I tried using a cheaper air filter and I got a massive increase in oil consumption, to where it would need about a quart every 500 miles and the exhaust smelled of burning oil. This was right after I refurbished my head and turbo, so I was worried that a seal was leaking.
I then put a German (Mann Filter, I think) filter back on it, and the oil consumption seems to have largely disappeared. The cheaper filter had noticeably less material and looked like it wouldn't pass nearly as much air, and it became dirty quickly because there weren't as many pleats. My theory is that the cheap filter increased the vacuum between the filter and turbo, which was enough to suck oil out of the valve cover, even with the plastic baffle there.
I'm going to try something else too, which I'll post later, that should just slightly restrict the airflow in the breather and trap oil mist.
-
#25
by
hillfolk'r
on 08 Sep, 2012 08:43
-
i didnt read all the posts after mine,but i like the 80c thermostat over the 87c...just my 2 cents.....
80c is approx 180f,and 87c is approx 195f....195 imo doesnt give enough thermal reserve for those long hot days up hills at wot...i used to have the rad fan come on at 70mph up long hills cruisin rt80 thru pa with an 87c,but no prob with an 80c
i had an aux fan switch paralelled with the stock rad fan switch,and the lamp would come on in the switch telling me the fan was running but not by my switch...

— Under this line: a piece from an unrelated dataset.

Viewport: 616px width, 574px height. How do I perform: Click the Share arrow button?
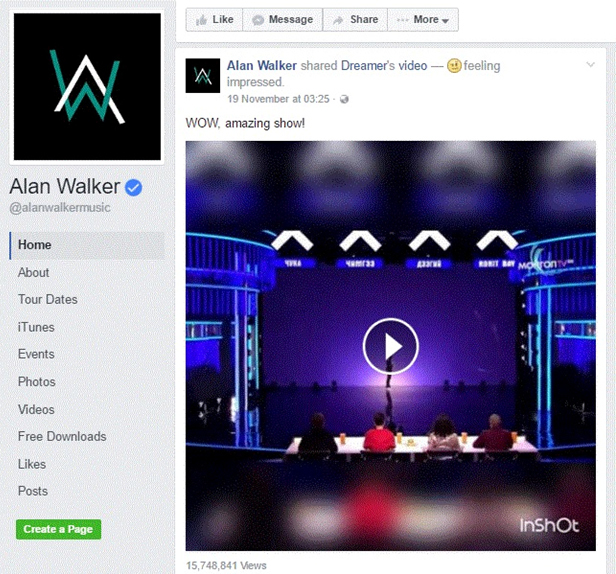pyautogui.click(x=355, y=20)
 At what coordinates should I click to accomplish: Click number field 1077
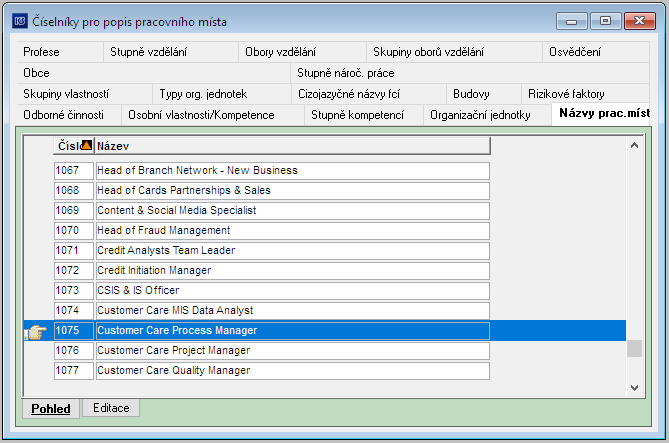pos(74,370)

also...motorad makes failsafe tstats for our vws also...if they fail,they fail open.....
water cools better than af....ive seen too strong a mix cause an overheat...
i do prefer dex cool or an = these days.......
50-50 mix is ok,but 40% coolant is better imo,except you canada guys..thats good for- 20f freeze point.....
throw some water wetter in there also...
-
#26
by
libbydiesel
on 08 Sep, 2012 08:49
-
87° will result in better engine efficiency and will not cause overheating unless there is some other cooling system issue present. If there is some other cooling system issue, then the difference between the 80° thermostat and the 87° thermostat will mean an extra 1/2 second before boil over.